In fact, the solitary rider who had just come dashing over the crest of a far-off ridge in the last glow of sunset, neared them so fast that the emir’s keen eye was soon able to recognize the messenger he had sent to Grenada; and Alured, with undisguised impatience, hurried down to hear his all-important tidings.

But the reply, for which he had waited so long, crushed all his hopes at one blow; for the king sternly refused to give up “the slave El Katoom” on any terms whatever!

CHAPTER XXVIII
Plot and Counter-plot

By a superhuman effort, Alured repressed his bitter sorrow at this sudden overthrow of his hopes. But the keen-eyed emir could not fail to see that he was sorely grieved; and, eager to lighten the trouble of one who had shown him such kindness, he called in the envoy, and questioned him closely, in the hope of learning something that might make the case less desperate.

But the envoy had little to add to what the letter itself contained.

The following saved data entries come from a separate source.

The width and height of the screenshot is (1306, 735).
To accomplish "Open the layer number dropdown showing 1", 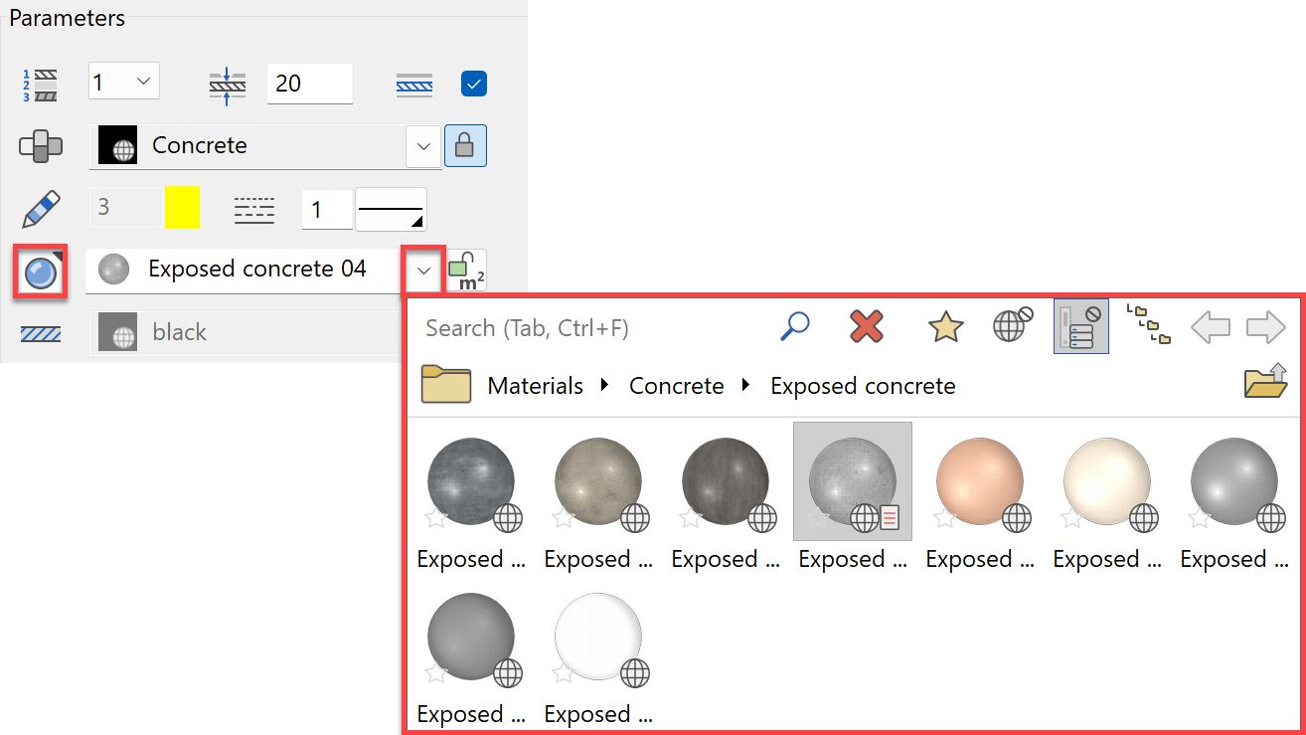I will 123,83.
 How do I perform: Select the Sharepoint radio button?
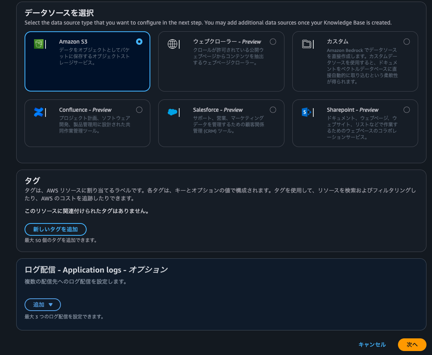coord(407,110)
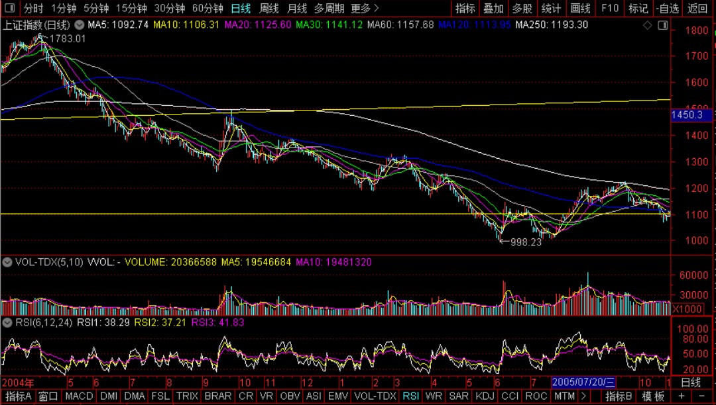Show more indicators with arrow after MTM
This screenshot has width=716, height=405.
[583, 396]
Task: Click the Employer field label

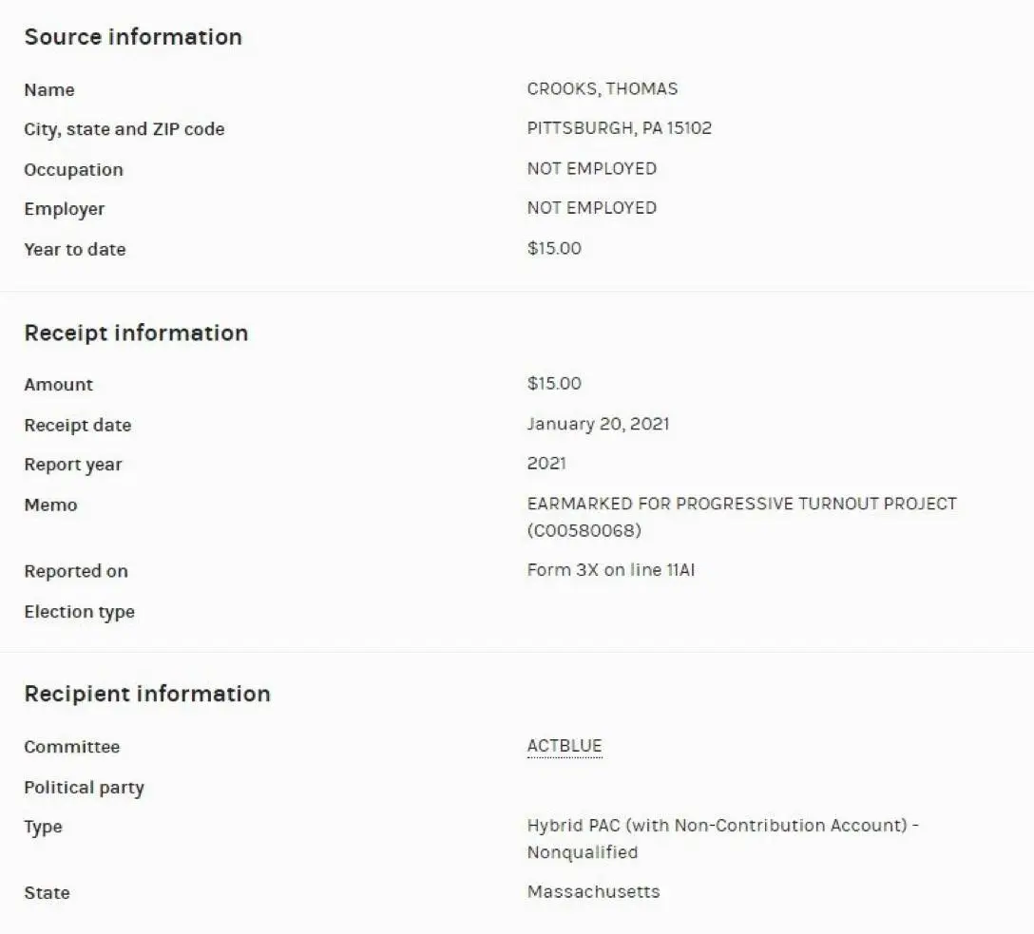Action: [x=65, y=209]
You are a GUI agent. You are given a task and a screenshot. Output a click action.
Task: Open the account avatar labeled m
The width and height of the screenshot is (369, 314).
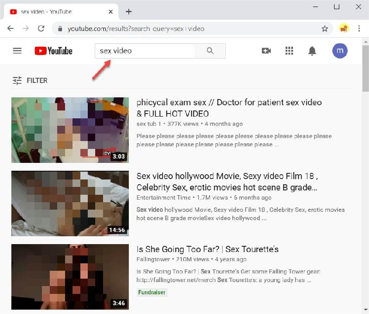(340, 51)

He could only tell that the Moorish king had seemed much disturbed by the news of El Zagal’s capture—had shown great emotion at the suggestion that the prophecy which he had hitherto applied to El Katoom might refer to the White Knight instead—and had then had a long conference with some of his wisest counsellors, after which he had sent off El Katoom, with a strong guard, to the hill-fort of Tormas, on the southern slope of the Sierra Morena.

At the last words, Alured passed his hand over his eyes to hide the sudden gleam that lit them up; for this news had a meaning for him, of which neither the speaker nor even the shrewd emir had any idea.

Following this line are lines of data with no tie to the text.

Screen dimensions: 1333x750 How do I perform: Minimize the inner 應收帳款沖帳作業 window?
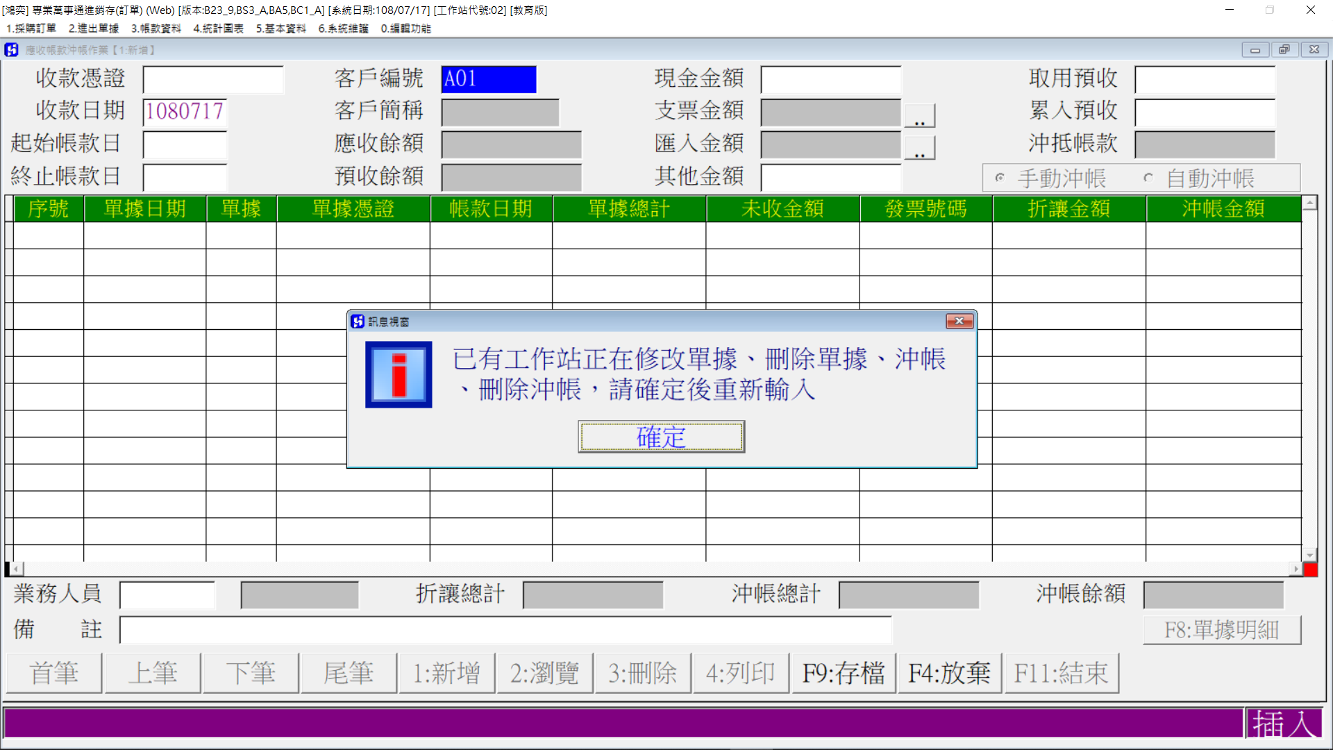point(1255,50)
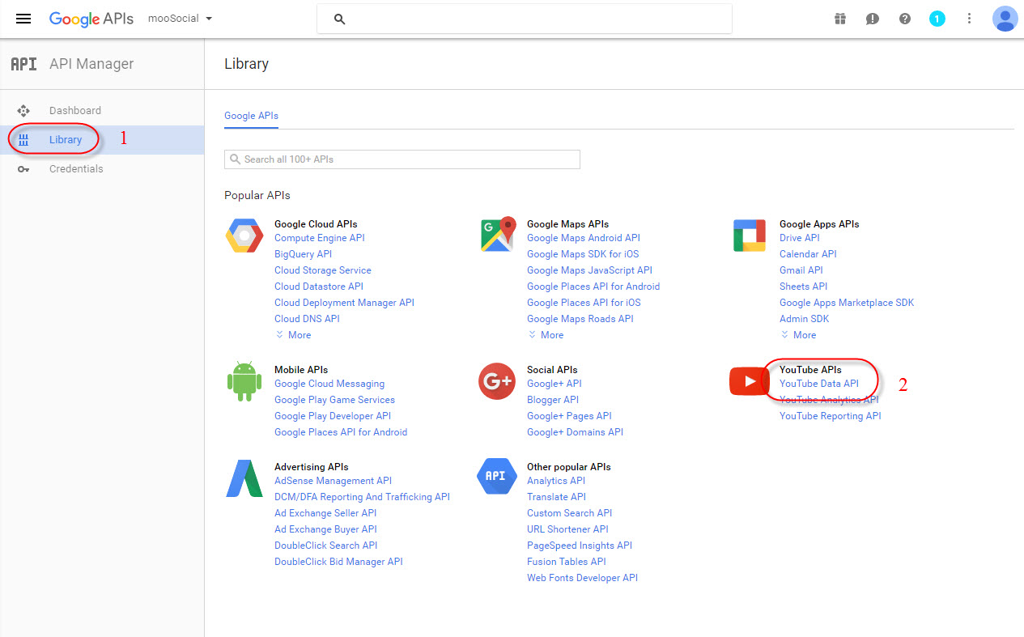Open the YouTube Data API link
Viewport: 1024px width, 637px height.
coord(818,384)
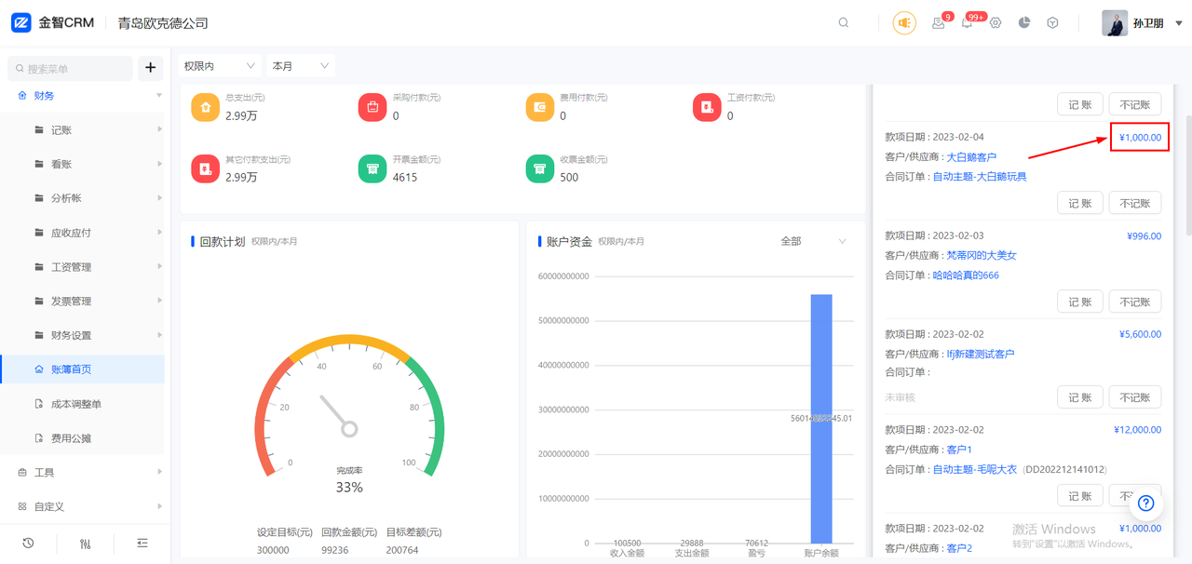Click the history clock icon in sidebar footer

point(28,544)
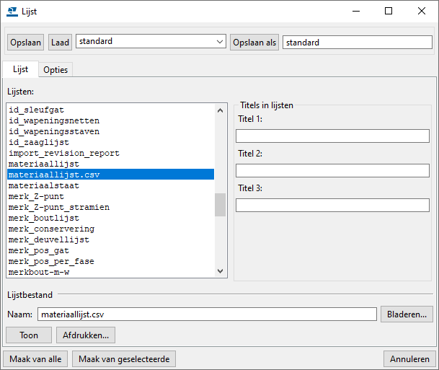Select import_revision_report in Lijsten
This screenshot has width=439, height=370.
[x=64, y=153]
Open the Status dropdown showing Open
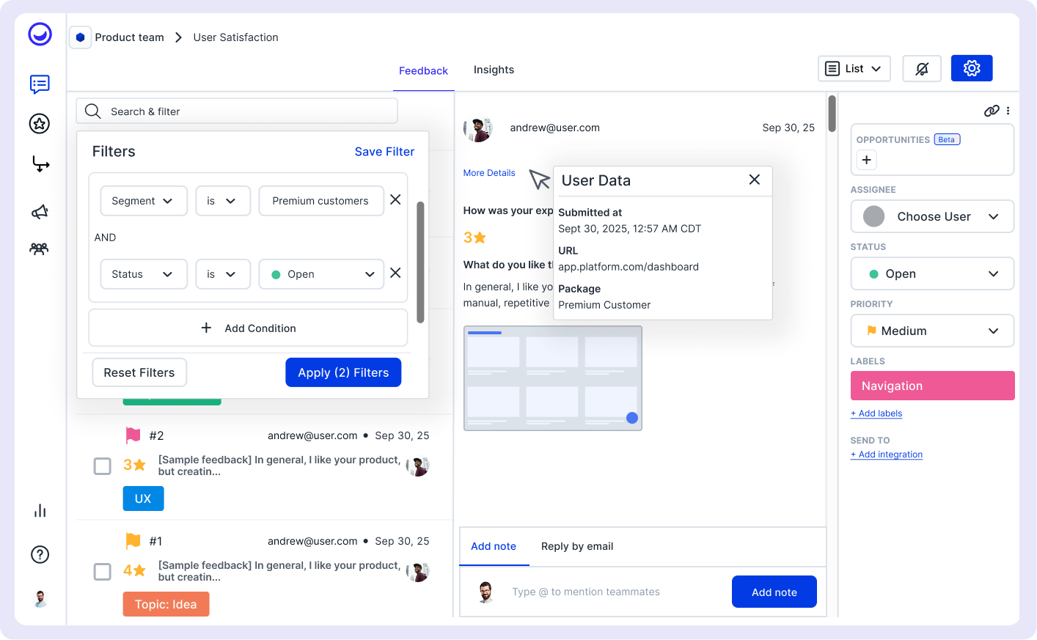The height and width of the screenshot is (640, 1037). click(932, 273)
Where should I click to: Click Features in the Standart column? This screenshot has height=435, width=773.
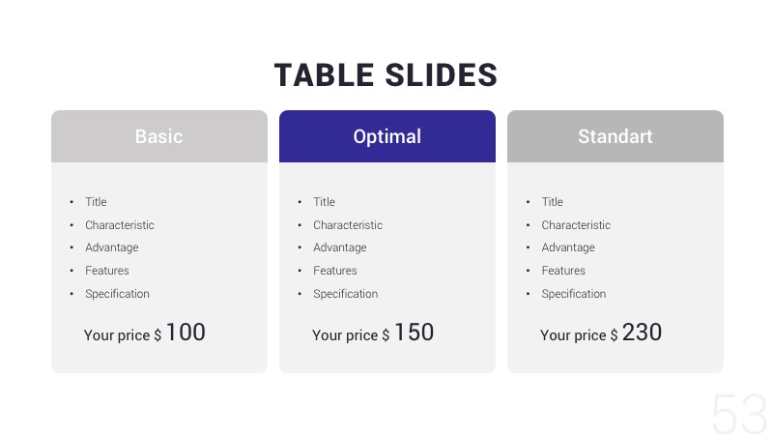click(x=562, y=271)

That night, in his own chamber, the knight pondered this new and strange hope, and the plan that he had formed for his brother’s liberation.

In fact, the whole situation was now completely altered. What all his skill and courage could never have achieved, his foes had unconsciously done for him; and Hugo, no longer immured in the guarded walls of the Alhambra, was less than thirty miles from where he stood!

Nor was it hard for one so versed in all the wiles of Saracen war to guess why the king had taken a step so strangely at variance with his former jealous care of his valued slave. This sudden change had followed too close on the discovery of the marvellous likeness of that slave to the dreaded White Knight, not to suggest to the wary Englishman the existence of a plot for the using of this likeness to entrap himself, the Moors’ most redoubted foe!

Now came the question, how best to profit by this strange turn of fortune.